• _Work task_: Below are some records; output all of them exactly as they read.

• _Data shown_:
★ ★ ★ ★
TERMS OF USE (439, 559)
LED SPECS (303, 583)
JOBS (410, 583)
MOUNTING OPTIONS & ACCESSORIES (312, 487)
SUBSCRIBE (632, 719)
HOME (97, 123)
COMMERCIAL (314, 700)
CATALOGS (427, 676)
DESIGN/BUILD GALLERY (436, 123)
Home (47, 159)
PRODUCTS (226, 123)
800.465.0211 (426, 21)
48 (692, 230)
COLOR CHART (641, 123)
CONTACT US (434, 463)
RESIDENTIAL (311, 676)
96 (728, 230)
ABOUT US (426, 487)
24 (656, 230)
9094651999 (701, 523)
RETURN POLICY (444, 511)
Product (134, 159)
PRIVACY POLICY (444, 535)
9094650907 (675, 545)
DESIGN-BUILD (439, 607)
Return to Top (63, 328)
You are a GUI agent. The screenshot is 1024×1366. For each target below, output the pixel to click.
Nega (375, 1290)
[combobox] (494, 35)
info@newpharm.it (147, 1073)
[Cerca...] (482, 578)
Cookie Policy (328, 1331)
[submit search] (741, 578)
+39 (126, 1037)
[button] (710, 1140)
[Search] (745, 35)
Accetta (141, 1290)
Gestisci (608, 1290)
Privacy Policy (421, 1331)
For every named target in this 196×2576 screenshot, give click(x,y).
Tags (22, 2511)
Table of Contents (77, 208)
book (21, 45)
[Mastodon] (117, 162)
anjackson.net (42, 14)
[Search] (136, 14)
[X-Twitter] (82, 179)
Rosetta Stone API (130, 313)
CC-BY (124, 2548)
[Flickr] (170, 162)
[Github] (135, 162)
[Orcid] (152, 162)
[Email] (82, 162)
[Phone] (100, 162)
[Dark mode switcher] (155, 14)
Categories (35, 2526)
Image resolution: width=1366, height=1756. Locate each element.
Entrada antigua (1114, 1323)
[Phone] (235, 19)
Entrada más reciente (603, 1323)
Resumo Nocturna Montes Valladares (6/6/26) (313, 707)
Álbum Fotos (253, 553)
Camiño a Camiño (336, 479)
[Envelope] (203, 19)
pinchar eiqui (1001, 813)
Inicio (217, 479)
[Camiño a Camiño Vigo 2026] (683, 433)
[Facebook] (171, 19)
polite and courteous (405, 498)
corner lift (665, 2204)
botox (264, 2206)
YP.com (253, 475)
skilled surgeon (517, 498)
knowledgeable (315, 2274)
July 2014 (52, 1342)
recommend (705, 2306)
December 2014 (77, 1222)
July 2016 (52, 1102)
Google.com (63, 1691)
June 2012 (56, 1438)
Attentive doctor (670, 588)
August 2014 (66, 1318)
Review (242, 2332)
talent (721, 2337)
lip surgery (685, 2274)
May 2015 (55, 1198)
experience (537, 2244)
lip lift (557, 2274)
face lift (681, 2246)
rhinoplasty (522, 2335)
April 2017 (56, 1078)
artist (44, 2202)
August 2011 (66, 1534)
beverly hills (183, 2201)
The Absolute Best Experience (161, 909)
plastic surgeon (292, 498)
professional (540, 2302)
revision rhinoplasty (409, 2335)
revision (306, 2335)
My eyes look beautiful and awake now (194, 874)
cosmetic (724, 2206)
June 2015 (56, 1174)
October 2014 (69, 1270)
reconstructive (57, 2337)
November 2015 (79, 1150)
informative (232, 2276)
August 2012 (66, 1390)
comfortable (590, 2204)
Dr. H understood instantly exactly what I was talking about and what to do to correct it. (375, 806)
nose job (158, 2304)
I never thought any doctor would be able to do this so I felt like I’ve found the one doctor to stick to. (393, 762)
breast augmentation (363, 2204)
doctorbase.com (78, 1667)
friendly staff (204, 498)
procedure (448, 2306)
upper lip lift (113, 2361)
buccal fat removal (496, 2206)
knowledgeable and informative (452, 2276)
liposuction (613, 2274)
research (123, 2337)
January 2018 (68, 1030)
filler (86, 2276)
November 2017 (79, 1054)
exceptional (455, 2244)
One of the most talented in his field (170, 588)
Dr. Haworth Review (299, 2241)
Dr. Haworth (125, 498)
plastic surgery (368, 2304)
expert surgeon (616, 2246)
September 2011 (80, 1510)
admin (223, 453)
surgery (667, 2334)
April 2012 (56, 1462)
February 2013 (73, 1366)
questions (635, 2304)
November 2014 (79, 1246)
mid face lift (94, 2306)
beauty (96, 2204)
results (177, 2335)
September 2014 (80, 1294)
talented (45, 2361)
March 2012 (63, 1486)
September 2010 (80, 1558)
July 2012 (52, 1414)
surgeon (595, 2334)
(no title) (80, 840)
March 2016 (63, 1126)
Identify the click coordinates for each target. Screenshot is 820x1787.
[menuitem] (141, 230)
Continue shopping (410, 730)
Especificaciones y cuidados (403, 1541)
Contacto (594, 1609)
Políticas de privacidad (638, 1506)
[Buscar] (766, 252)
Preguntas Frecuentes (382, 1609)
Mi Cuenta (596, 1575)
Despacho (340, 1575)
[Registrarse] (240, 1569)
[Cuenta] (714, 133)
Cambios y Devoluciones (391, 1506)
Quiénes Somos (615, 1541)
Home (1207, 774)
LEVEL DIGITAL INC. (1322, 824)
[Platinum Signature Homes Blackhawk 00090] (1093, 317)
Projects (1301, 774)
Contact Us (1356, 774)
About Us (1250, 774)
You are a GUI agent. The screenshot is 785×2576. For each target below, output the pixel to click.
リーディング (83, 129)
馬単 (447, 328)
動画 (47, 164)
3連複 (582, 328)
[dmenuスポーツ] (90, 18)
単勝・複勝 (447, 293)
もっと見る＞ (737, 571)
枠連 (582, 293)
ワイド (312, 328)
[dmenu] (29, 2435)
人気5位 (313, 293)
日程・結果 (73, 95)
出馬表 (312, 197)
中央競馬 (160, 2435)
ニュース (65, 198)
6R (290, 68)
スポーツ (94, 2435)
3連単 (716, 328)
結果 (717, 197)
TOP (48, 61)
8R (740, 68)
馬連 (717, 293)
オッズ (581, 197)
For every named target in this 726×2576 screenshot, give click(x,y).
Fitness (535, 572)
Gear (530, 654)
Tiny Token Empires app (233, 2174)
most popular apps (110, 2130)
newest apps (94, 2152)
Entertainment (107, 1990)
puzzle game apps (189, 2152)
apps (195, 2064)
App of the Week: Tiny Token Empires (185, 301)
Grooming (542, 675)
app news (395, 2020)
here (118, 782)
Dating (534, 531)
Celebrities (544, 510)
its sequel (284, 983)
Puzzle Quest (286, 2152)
★ ★ ★ ★
• _Response to this exercise_:
TERMS OF USE (439, 559)
LED SPECS (303, 583)
JOBS (410, 583)
MOUNTING OPTIONS & ACCESSORIES (312, 487)
SUBSCRIBE (632, 719)
HOME (97, 123)
COMMERCIAL (314, 700)
CATALOGS (427, 676)
DESIGN/BUILD GALLERY (436, 123)
Home (47, 159)
PRODUCTS (226, 123)
800.465.0211 (426, 21)
48 (692, 230)
COLOR CHART (641, 123)
CONTACT US (434, 463)
RESIDENTIAL (311, 676)
96 (728, 230)
ABOUT US (426, 487)
24 (656, 230)
9094651999 (701, 523)
RETURN POLICY (444, 511)
Product (134, 159)
PRIVACY POLICY (444, 535)
9094650907 (675, 545)
DESIGN-BUILD (439, 607)
Return to Top (63, 328)
You are a GUI agent. The screenshot is 1024×1366. For each target below, output the pixel to click.
Nega (375, 1290)
[combobox] (494, 35)
info@newpharm.it (147, 1073)
[Cerca...] (482, 578)
Cookie Policy (328, 1331)
[submit search] (741, 578)
+39 (126, 1037)
[button] (710, 1140)
[Search] (745, 35)
Accetta (141, 1290)
Gestisci (608, 1290)
Privacy Policy (421, 1331)
For every named target in this 196×2576 screenshot, give click(x,y).
Tags (22, 2511)
Table of Contents (77, 208)
book (21, 45)
[Mastodon] (117, 162)
anjackson.net (42, 14)
[Search] (136, 14)
[X-Twitter] (82, 179)
Rosetta Stone API (130, 313)
CC-BY (124, 2548)
[Flickr] (170, 162)
[Github] (135, 162)
[Orcid] (152, 162)
[Email] (82, 162)
[Phone] (100, 162)
[Dark mode switcher] (155, 14)
Categories (35, 2526)
Image resolution: width=1366, height=1756. Locate each element.
Entrada antigua (1114, 1323)
[Phone] (235, 19)
Entrada más reciente (603, 1323)
Resumo Nocturna Montes Valladares (6/6/26) (313, 707)
Álbum Fotos (253, 553)
Camiño a Camiño (336, 479)
[Envelope] (203, 19)
pinchar eiqui (1001, 813)
Inicio (217, 479)
[Camiño a Camiño Vigo 2026] (683, 433)
[Facebook] (171, 19)
polite and courteous (405, 498)
corner lift (665, 2204)
botox (264, 2206)
YP.com (253, 475)
skilled surgeon (517, 498)
knowledgeable (315, 2274)
July 2014 (52, 1342)
recommend (705, 2306)
December 2014 (77, 1222)
July 2016 (52, 1102)
Google.com (63, 1691)
June 2012 (56, 1438)
Attentive doctor (670, 588)
August 2014 (66, 1318)
Review (242, 2332)
talent (721, 2337)
lip surgery (685, 2274)
May 2015 (55, 1198)
experience (537, 2244)
lip lift (557, 2274)
face lift (681, 2246)
rhinoplasty (522, 2335)
April 2017 (56, 1078)
artist (44, 2202)
August 2011 (66, 1534)
beverly hills (183, 2201)
The Absolute Best Experience (161, 909)
plastic surgeon (292, 498)
professional (540, 2302)
revision rhinoplasty (409, 2335)
revision (306, 2335)
My eyes look beautiful and awake now (194, 874)
cosmetic (724, 2206)
June 2015 (56, 1174)
October 2014 (69, 1270)
reconstructive (57, 2337)
November 2015 (79, 1150)
informative (232, 2276)
August 2012 (66, 1390)
comfortable (590, 2204)
Dr. H understood instantly exactly what I was talking about and what to do to correct it. (375, 806)
nose job (158, 2304)
I never thought any doctor would be able to do this so I felt like I’ve found the one doctor to stick to. (393, 762)
breast augmentation (363, 2204)
doctorbase.com (78, 1667)
friendly staff (204, 498)
procedure (448, 2306)
upper lip lift (113, 2361)
buccal fat removal (496, 2206)
knowledgeable and informative (452, 2276)
liposuction (613, 2274)
research (123, 2337)
January 2018 (68, 1030)
filler (86, 2276)
November 2017 (79, 1054)
exceptional (455, 2244)
One of the most talented in his field (170, 588)
Dr. Haworth Review (299, 2241)
Dr. Haworth (125, 498)
plastic surgery (368, 2304)
expert surgeon (616, 2246)
September 2011 (80, 1510)
admin (223, 453)
surgery (667, 2334)
April 2012 (56, 1462)
February 2013 (73, 1366)
questions (635, 2304)
November 2014 (79, 1246)
mid face lift (94, 2306)
beauty (96, 2204)
results (177, 2335)
September 2014 (80, 1294)
talented (45, 2361)
March 2012 (63, 1486)
September 2010 (80, 1558)
July 2012 (52, 1414)
surgeon (595, 2334)
(no title) (80, 840)
March 2016 (63, 1126)
Identify the click coordinates for each target. Screenshot is 820x1787.
[menuitem] (141, 230)
Continue shopping (410, 730)
Especificaciones y cuidados (403, 1541)
Contacto (594, 1609)
Políticas de privacidad (638, 1506)
[Buscar] (766, 252)
Preguntas Frecuentes (382, 1609)
Mi Cuenta (596, 1575)
Despacho (340, 1575)
[Registrarse] (240, 1569)
[Cuenta] (714, 133)
Cambios y Devoluciones (391, 1506)
Quiénes Somos (615, 1541)
Home (1207, 774)
LEVEL DIGITAL INC. (1322, 824)
[Platinum Signature Homes Blackhawk 00090] (1093, 317)
Projects (1301, 774)
Contact Us (1356, 774)
About Us (1250, 774)
You are a GUI agent. The screenshot is 785×2576. For each target below, output the pixel to click.
リーディング (83, 129)
馬単 (447, 328)
動画 (47, 164)
3連複 (582, 328)
[dmenuスポーツ] (90, 18)
単勝・複勝 (447, 293)
もっと見る＞ (737, 571)
枠連 (582, 293)
ワイド (312, 328)
[dmenu] (29, 2435)
人気5位 (313, 293)
日程・結果 (73, 95)
出馬表 (312, 197)
中央競馬 (160, 2435)
ニュース (65, 198)
6R (290, 68)
スポーツ (94, 2435)
3連単 (716, 328)
結果 (717, 197)
TOP (48, 61)
8R (740, 68)
馬連 (717, 293)
オッズ (581, 197)
For every named target in this 726×2576 screenshot, give click(x,y).
Fitness (535, 572)
Gear (530, 654)
Tiny Token Empires app (233, 2174)
most popular apps (110, 2130)
newest apps (94, 2152)
Entertainment (107, 1990)
puzzle game apps (189, 2152)
apps (195, 2064)
App of the Week: Tiny Token Empires (185, 301)
Grooming (542, 675)
app news (395, 2020)
here (118, 782)
Dating (534, 531)
Celebrities (544, 510)
its sequel (284, 983)
Puzzle Quest (286, 2152)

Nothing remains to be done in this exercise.